# Start of DOCUMENT SECTION
# Looking for livery -North Hants/West Berkshire



## wadders (5 June 2013)

Hi all,

I'm moving to Sherfield on Loddon at the beginning of August and need to find somewhere to move my 15hh mare. I work in Wokingham so ideally I'm looking for DIY/assisted DIY somewhere between the two. Nearer to Sherfield on loddon would be great, so less travel at weekends but saying that I'm happy to do up to a 25 minute drive. The only must haves that I'm after are a school and access to hacking, happy to do roadwork to get to hacking.

So suggestions and any contact details for yards would be most welcome!
Thank you,
Jo.


----------



## Rully (6 June 2013)

Hi, there is a yard in sherfield on loddon which is nice with a school, my friend has been there for several years but hacking could be better. Blue house farm mattingley, also cold piece farm (another friend has that) school loads of off road hacking, longacres, plus a couple on bramshill so great hacking.


----------



## katiey (6 June 2013)

Hi - google or look on facebook for jjggees 

They are in Ashford Hill, lovely yard, fab people - has school, lots turnout, good on and off road hacking (woods, river ride etc)

I know they have space atm for Livery. Give Jules a call or email and she will help you.

Good Luck x


----------



## wadders (9 June 2013)

Thanks for the suggestions. 
Unfortunately JJGeesGees is just a bit too far in the wrong direction for me. 
I'm finding that I'm collecting lots of names of yards but for the life of me can't find contact details! I think I'll have to go have a drive round.
Any more suggestions?


----------



## mavandkaz (13 June 2013)

I used to livery there years ago. Was on a lovely diy yard called oak tree stables (if i remember correctly). You won't find them on internet as only a small yard but still have a contact number if you want it. There is also pentire sports horses which is a big yard with good facilities, not sure if they still do liveries, although just done a quick search and they mave have moved! Or there is lodge farm on the edge of basingstoke. Have a look round bramley and mattingly as well, or there is lottie crockers in beech hill, which backs onto stratfield saye which is not far at all.
Hope that helps, it has been a while since i was that way and tended to be on bigger yards further out.


----------
# End of DOCUMENT SECTION
EXERCISE DIRECTIONS:
Answer these from the livery thread above:
1. What height is the mare the first poster needs to move?
2. In which village is the yard that katiey recommends?
3. According to mavandkaz, what does Lottie Crockers in Beech Hill back onto?
# Start of RAW DATA
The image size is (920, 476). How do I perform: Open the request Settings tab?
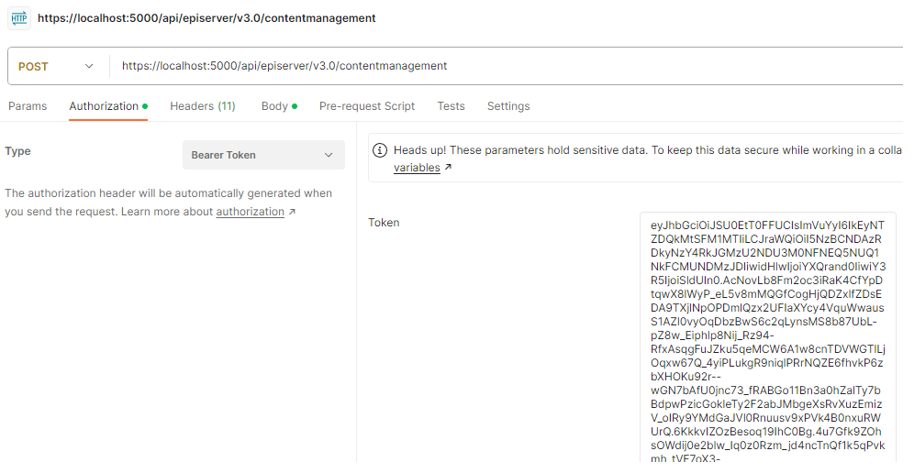[508, 106]
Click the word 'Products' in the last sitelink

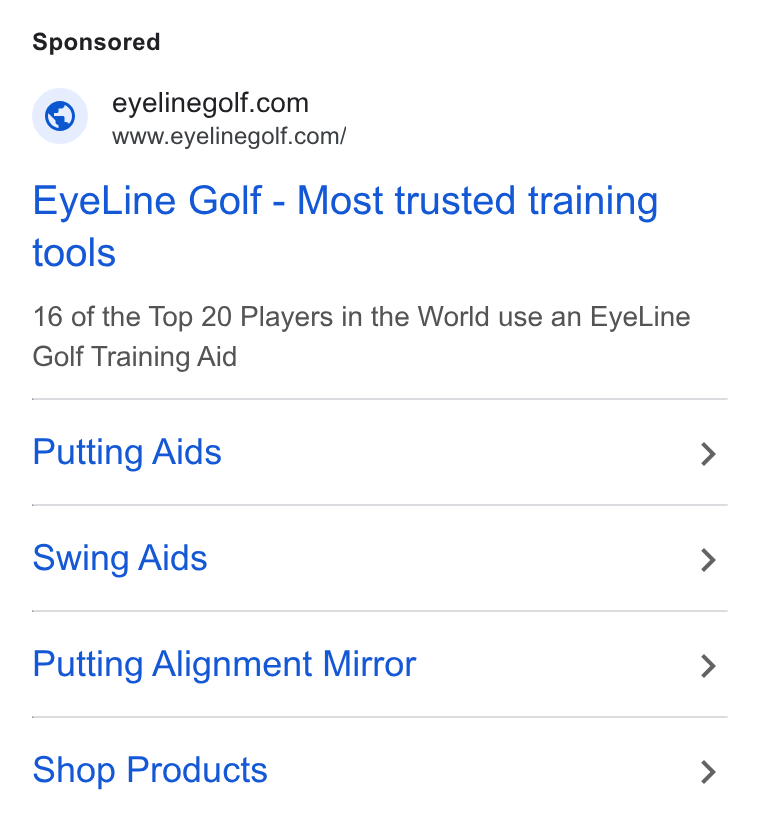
# End of RAW DATA
EXERCISE RESPONSE:
1. 15hh
2. Ashford Hill
3. Stratfield Saye